• [Written exercise] Return, with no changes, the lines of the items below, starting at the line that contains "Where should I" and continuing through the last line of the items.

_____

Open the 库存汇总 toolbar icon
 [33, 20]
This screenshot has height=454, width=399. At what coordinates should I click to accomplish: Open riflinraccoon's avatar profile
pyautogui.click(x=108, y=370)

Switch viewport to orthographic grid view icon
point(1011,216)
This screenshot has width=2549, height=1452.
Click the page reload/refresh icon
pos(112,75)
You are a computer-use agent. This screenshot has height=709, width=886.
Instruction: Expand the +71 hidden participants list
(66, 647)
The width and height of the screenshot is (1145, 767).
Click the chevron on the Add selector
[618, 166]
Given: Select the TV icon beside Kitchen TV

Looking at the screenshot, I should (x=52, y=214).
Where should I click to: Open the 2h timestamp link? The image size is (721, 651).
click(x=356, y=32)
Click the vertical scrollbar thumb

_____

• [Output for this task]
Where should I click to: Open the 2h timestamp link? The image size is (721, 651).
click(x=356, y=32)
Click the vertical scrollbar thumb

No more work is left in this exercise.